Die Fahrt beginnt

Ich sitze gerade auf Marions Isomatte, die auf einer Wiese neben einer Gaststätte liegt. Die Gaststätte heisst „De oide Wirtsstubn“, ein wirklich schöner, versteckter Erholungspunkt, wo es hauptsächlich selber produziertes gibt. 

Super lecker und wir sind die einzigen Gäste, da die Kaffe- und Kuchenzeit schon vorbei ist.

Die Vögel zwitschern und wir genießen die absolute natürliche Ruhe.

Wir dürfen sogar ausnahmsweise dort übernachten. Die Besitzerin, eine sehr nette und resolute Frau, erzählte einiges über Ihre Erfahrungen mit der Krise und was sie so unternommen hatten in der letzen Zeit. 

Aber nun ist das Essen gegessen und ich schaue in den kleinen Fischweiher der genau hinter unserem Zelt ist. Unser Zelt steht auf einer erhöhten Ebene vor dem Weiher.

Das Gras und die Natur duftet frisch und ich denke gerade über den Tag nach.

Wir fuhren von Wolfratshausen los und steuerten kurz Hohenschäftlarn an, um mich noch von meiner kleinen tollen Tochter zu verabschieden, danach fuhren wir weiter Richtung Grünwald, um östlich an München vorbeizufahren. Wir schlängelten uns Richtung Landshut über die Landstraßen und weiter Richtung Straubing, bis wir zum Bogenberg kamen, um neben dem Friedhof eine Mittagspause abzuhalten. Der Ausblick in das Tal und der daneben fließenden Donau war großartig, auch wenn das Wetter eher bescheiden kalt mit 12-14 Grad war und es dauerhaft bedeckter Himmel war.
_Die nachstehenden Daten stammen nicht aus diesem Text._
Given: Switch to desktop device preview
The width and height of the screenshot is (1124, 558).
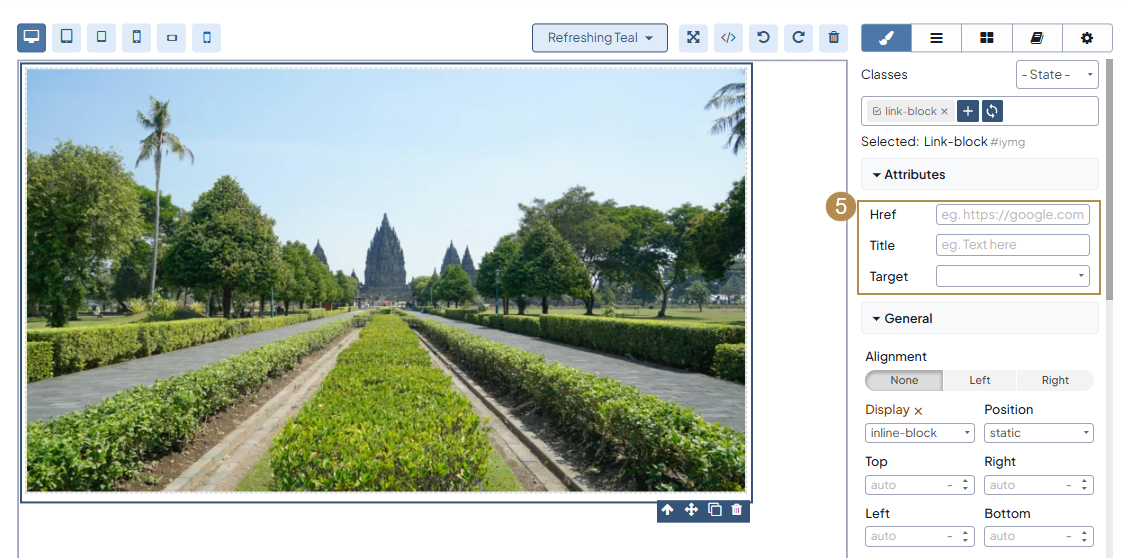Looking at the screenshot, I should point(32,38).
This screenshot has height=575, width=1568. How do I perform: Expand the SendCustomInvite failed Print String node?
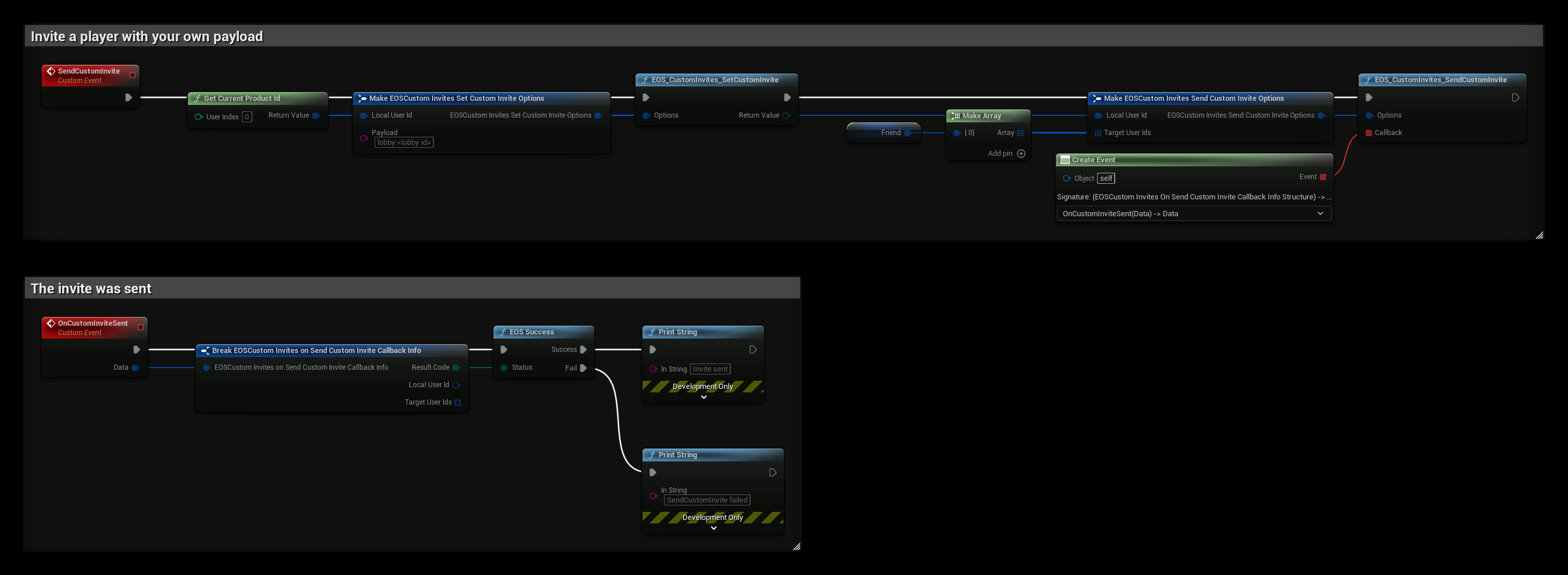click(713, 528)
Kaum aufgegessen musste ich schnell mal die Kamera auspacken und ein paar Fotos einfangen. 

Alles im Kasten? Fragt Marion und wir steigen wieder auf unsere Maschinen um zu der oben erzählten Gaststätte den Weg einzuschlagen. Die Tenere blubberte fleissig über die kleinen sich immer mehr schlängelnden Sträßchen.

Aber jetzt ist es mal genug für heute wir sehen uns bald.